Directions:
When you return the data, keep every word exact and include none of the images.

─── Dataset extract

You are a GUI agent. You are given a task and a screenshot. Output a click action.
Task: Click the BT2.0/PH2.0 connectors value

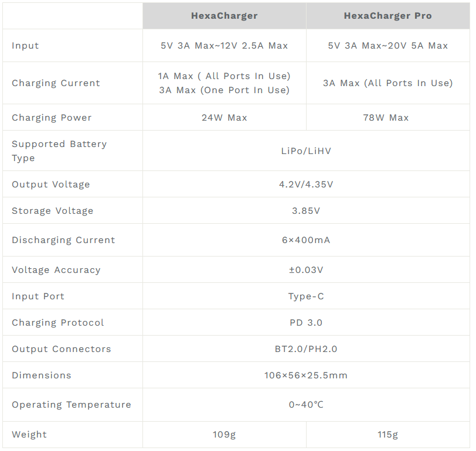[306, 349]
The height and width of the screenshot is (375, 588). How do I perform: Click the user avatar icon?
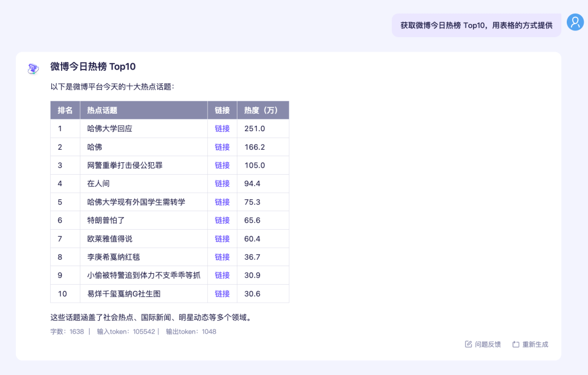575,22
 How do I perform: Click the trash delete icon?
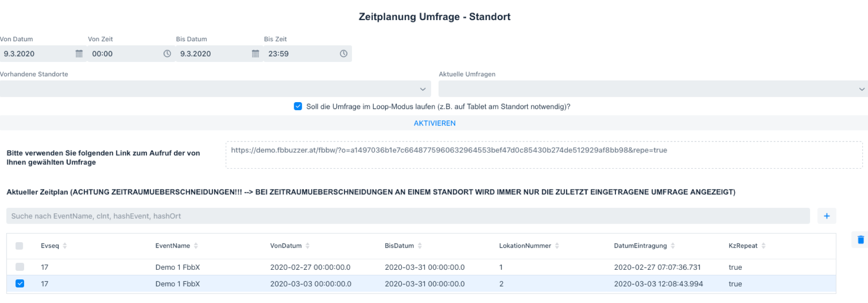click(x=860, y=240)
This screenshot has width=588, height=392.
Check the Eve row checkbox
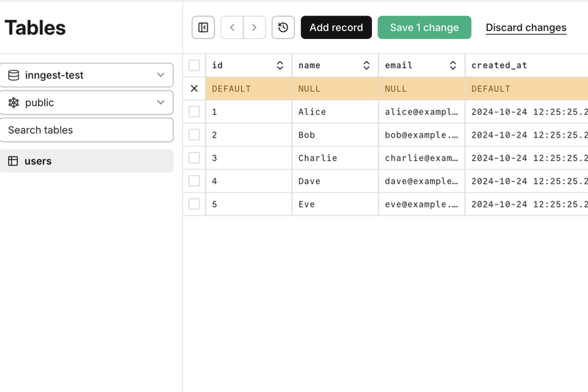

──────

Response to this task:
You are a GUI agent. You are given a task and a screenshot. Output a click action.
Task: Click the BT2.0/PH2.0 connectors value

[306, 349]
The height and width of the screenshot is (375, 588). How do I perform: Click the user avatar icon?
575,22
 How do I perform: Click the trash delete icon?
click(x=860, y=240)
This screenshot has width=588, height=392.
Check the Eve row checkbox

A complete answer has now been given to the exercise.